Of Bullpens and Contracts

What the devil is going on in MLB bullpens this month?
Over the past few weeks, we’ve seen three different GM’s spend a total of $111 million dollars on four individual free agents, all four RP’s. The average annual salary of those four pitchers combined is $7.1 million. By all means, sit back for a moment and ponder those numbers.
Four relief pitchers will be making, over the lives of their respective contracts, more total money than 28 teams did last season.

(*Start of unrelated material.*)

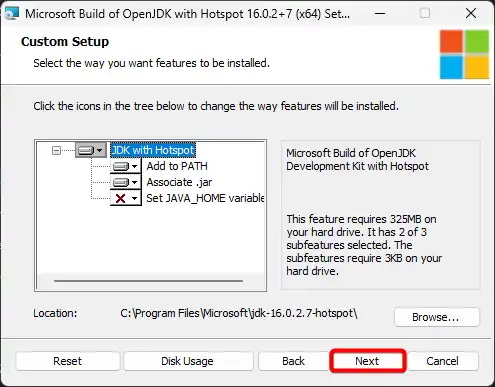
Task: Click the Next button
Action: [x=368, y=361]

Billy Wagner, an admittedly dominant reliever out of the classic flamethrowing mold, has been guaranteed 4 years, at $11 million per year; there are only two players on the Boston Red Sox that will make more than him in 2006, and one of them might not even be on the team come opening day. Wagner, at least, had one of the five best RP seasons in MLB this year, at least by VORP; BJ Ryan – while a very good reliever – had a lower VORP than 13 other relievers in 2005; nevertheless, he landed a 5 year contract worth $47 million dollars, which represents the highest total contract ever given to a reliever. One of those 13 RP’s with a lower VORP? Boston’s own Mike Timlin, who quietly resigned with the club this offseason for a fraction of Ryan’s new paycheck). And then… then we have the Cubs. The Cubs this season (and next season) will be spending $8 million on two middle relievers, one of whom had his first good season in years last year, while the other had his first good season… ever. Bobby Howry and Scott Eyre have signed contracts offered of Jim Hendry’s own free will and volition that total 5 years and 20 million dollars.

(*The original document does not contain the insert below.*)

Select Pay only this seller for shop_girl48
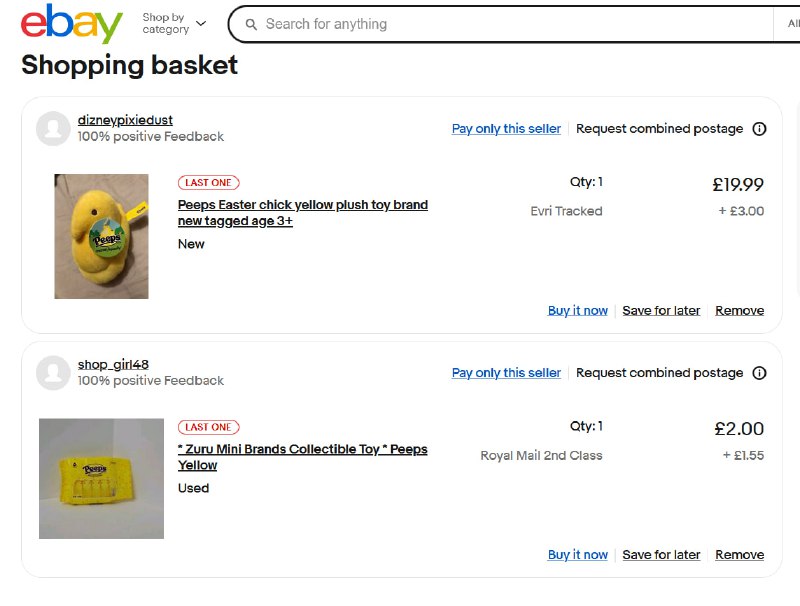 [506, 373]
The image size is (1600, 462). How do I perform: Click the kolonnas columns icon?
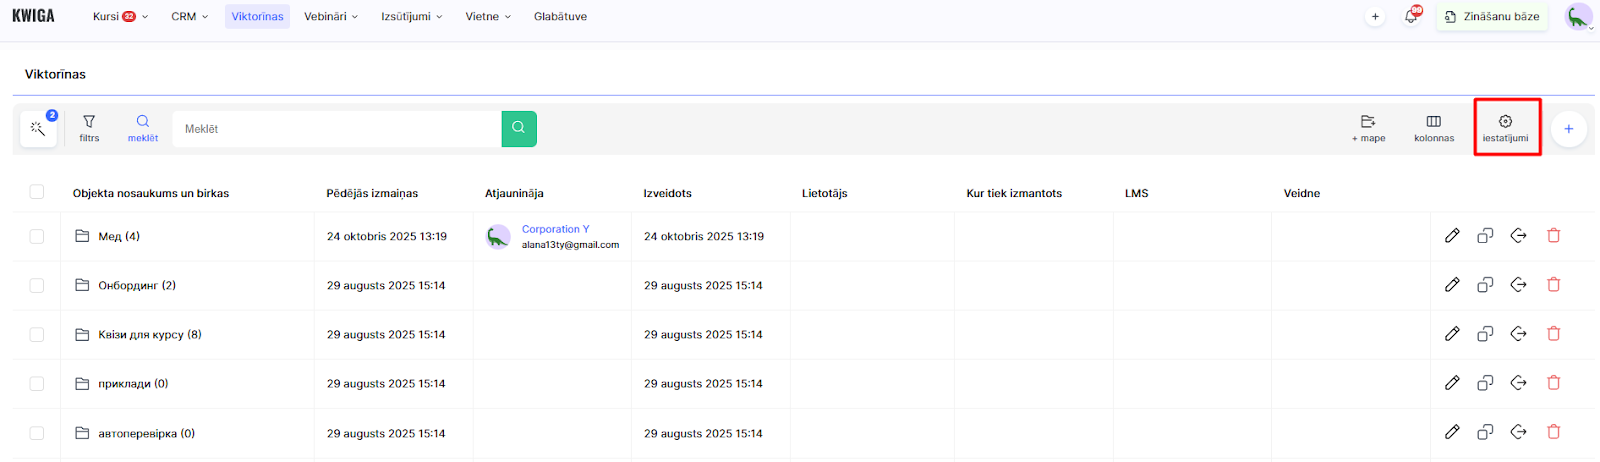click(1433, 127)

I guess on some level, this is an object lesson in market pressure; despite the fact that – only a couple years ago – we were amazed at the depression of the market, here it comes again, looking as bullish as the one that set records between 1999 and 2001. If BJ Ryan can get five years, what can AJ Burnett – younger, better, and a starter – get? If Billy Wagner, who at his best will contribute to 70 innings this year, can make $11 million a year, what does that make Paul Konerko worth? If reports are true, and the Toronto Blue Jays have offered Brian Giles 5 years at $55 million – yes, the Toronto Blue Jays, who have been wallowing in payroll obliviion for years – are we suddenly back to the days where great players become kings for life (or at least until they’re 40)?
If the Jays sign Giles to that contract – and I have difficulty believing that Giles would turn it down – We could look back on the 2005-2006 offseason as we did those turn of the century years; except now, playing the role of the Red Sox, Yankees, Rockies and Rangers, we have the Blue Jays and the Mets, and instead of impact offensive stars, we get relievers. Supply and demand meets a third axis of capital in means; a low supply and high flexibility produces the kind of contracts we thought we’d seen the end of, as GM’s scan the barren FA landscape and come to the conclusion that overspending – recently out of style – has come roaring back.